Наши почти все уже собрались. Хлудяков рассказывал новый анекдот, и меня вдруг поразило, что голос у него ровный и, как всегда, чуть насмешливый...
Я его тронул за плечо, и он обернулся. А знаешь, говорю ему, что мальчишки, которым дали вчера по два года, это те самые, которых мы тогда разыграли?
Думаешь, у него хоть что-нибудь в лице изменилось? Ни единый мускул не дрогнул. Да, говорит? Ты мне открываешь глаза...

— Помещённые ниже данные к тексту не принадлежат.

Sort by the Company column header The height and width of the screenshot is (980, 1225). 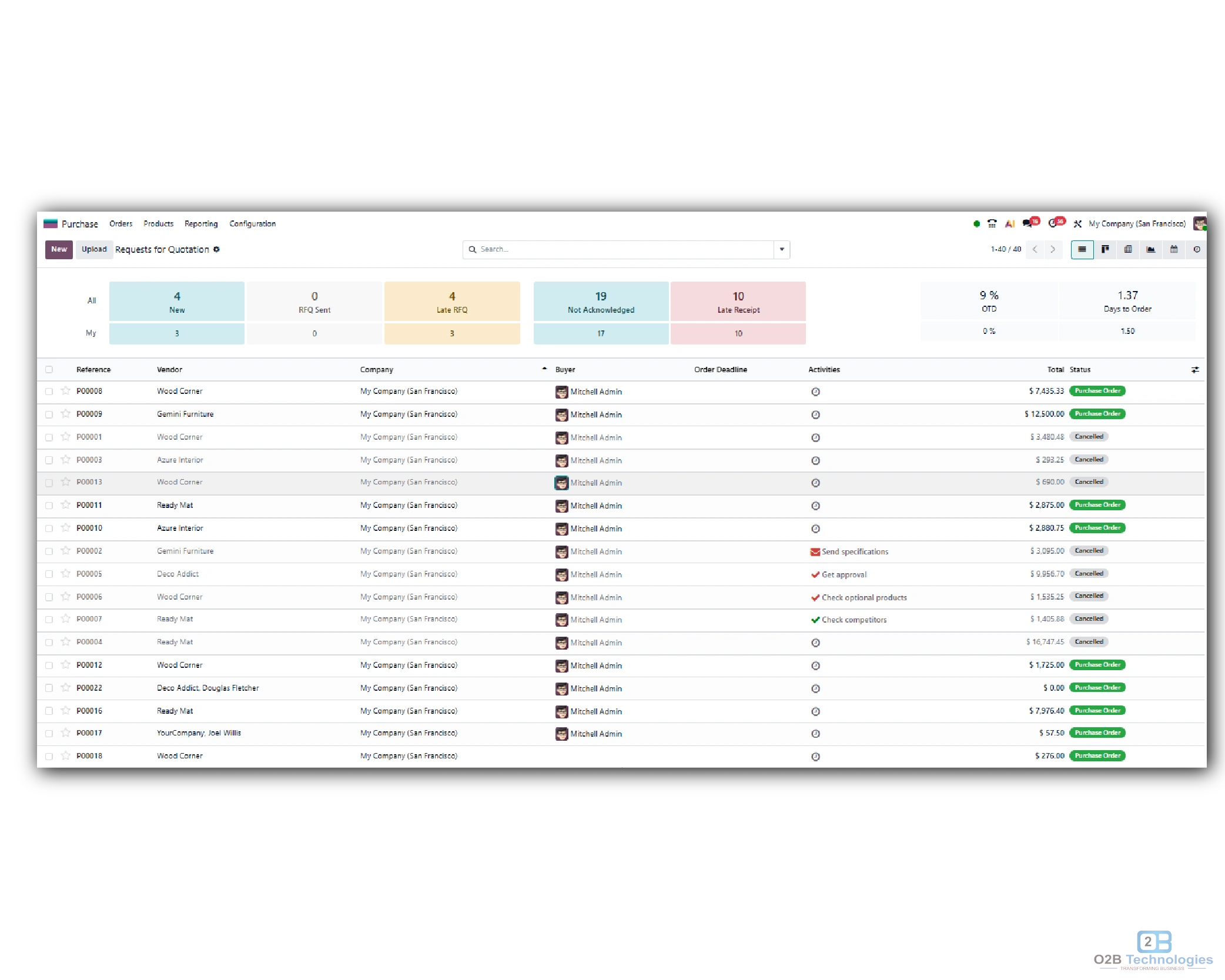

Рядом стоял Фильчук. Вздохнул, глядя на меня, и развел руками: Гречишкин Ваня, говорит, в любимой роли правдоискателя!
И я вдруг понял, что оба они давно все знали и что на суде Фильчук недаром сидел со мною рядом
Но теперь они продолжали как ни в чем не бывало. Хлудяков руку протянул и лоб у меня потрогал: «У мальчика жар!..»
И тут я его ударил.
До сих пор вижу иногда, как один за другим валятся чертежные столы, как выскакивают из-за них наши девицы...
Потом я написал заявление, отнес секретарше, а сам пошел в милицию. И три дня, которые у меня оставались до отъезда, мы еще распутывали эту историю и ставили все на свои места.
А потом я сел в поезд, и четверо суток проводницы не могли отодрать меня от окна.